First Donor Transplant Coordinators appointed to oversee all aspects of organ donation and transplantation.

1981

UK Kidney Donor Card is replaced with the Donor Card to allow people to express a wish to donate a number of organs.

1983

Nationwide corneal transplant service is formed.

1983

First Nationwide combined heart and lung transplant is successfully performed at Hairfield Hospital.

1986

First successful lung only transplant takes place in the United Kingdom.

1989

The Eye Bank opens in Manchester at Manchester Royal Infirmary. The Eye Bank screens and stores corneas for use and has a worldwide reputation for excellence in ophthalmology.

1994

The National Organ Donor Register is commenced in order to meet the growing demand for organs for transplants in the UK. There are currently more than 16 million people on the ODR.

2000

UK Transplant organisation is formed; a centrally funded organisation responsible for tissue typing and organ matching. The organisation also takes responsibility for increasing the number of donors.

2001

The first lung transplant from a non-heart beating donor takes place in Sweden.

2004

Human Tissue Act publishes legislation on the retrieval and storage of tissue.

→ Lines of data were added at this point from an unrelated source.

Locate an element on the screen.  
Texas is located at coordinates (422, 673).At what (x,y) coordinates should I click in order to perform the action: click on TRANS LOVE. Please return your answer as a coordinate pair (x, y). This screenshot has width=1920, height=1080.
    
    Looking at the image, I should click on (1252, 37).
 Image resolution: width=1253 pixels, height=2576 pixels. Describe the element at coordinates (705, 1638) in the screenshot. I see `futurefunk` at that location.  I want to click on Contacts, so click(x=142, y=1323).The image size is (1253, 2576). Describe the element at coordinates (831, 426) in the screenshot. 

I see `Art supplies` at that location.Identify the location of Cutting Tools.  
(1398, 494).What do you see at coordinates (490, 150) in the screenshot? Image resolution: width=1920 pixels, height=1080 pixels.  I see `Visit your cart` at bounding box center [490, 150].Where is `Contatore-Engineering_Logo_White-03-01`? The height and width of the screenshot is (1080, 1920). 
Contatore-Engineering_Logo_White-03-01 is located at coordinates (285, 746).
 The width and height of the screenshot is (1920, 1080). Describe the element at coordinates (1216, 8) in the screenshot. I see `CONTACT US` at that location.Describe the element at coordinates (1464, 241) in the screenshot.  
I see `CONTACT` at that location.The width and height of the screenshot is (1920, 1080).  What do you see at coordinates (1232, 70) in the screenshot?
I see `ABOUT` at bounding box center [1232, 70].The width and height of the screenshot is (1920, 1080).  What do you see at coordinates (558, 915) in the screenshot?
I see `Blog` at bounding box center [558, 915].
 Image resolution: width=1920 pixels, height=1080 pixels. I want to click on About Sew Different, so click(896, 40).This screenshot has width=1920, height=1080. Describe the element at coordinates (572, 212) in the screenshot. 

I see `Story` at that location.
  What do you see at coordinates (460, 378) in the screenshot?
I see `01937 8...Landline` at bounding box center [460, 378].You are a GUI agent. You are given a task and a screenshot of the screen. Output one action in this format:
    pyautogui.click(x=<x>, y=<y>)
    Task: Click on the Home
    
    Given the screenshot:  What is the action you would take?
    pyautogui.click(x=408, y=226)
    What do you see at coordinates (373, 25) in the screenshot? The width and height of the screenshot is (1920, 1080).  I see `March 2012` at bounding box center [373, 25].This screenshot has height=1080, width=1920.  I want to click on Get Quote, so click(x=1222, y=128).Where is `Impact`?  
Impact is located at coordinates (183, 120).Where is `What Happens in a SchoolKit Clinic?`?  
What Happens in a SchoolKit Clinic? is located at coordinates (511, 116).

This Act brings about a change to consent legislation with regards to organ and tissue donation.

2005

UK Transplant merges with National Blood Service to form NHS Blood and Transplant. The service aims to significantly increase the number of organs for life saving transplants.

2007

First living liver donation in the UK takes place at St James Hospital in Leeds.

2008

Government Taskforce publishes findings of transplant services and 14 recommendations to be implemented to meet the growing demand for life saving organs. The aim is to increase transplants by 73% by the year 2013.

2009

Organ Donation Committee formed at Central Manchester University Hospitals NHS Foundation Trust:

Clinical Lead for Organ Donation is Dr Kay Hawkins (Consultant Paediatric Intensive Care).

Specialist Nurse for Organ Donation is Paula Watson.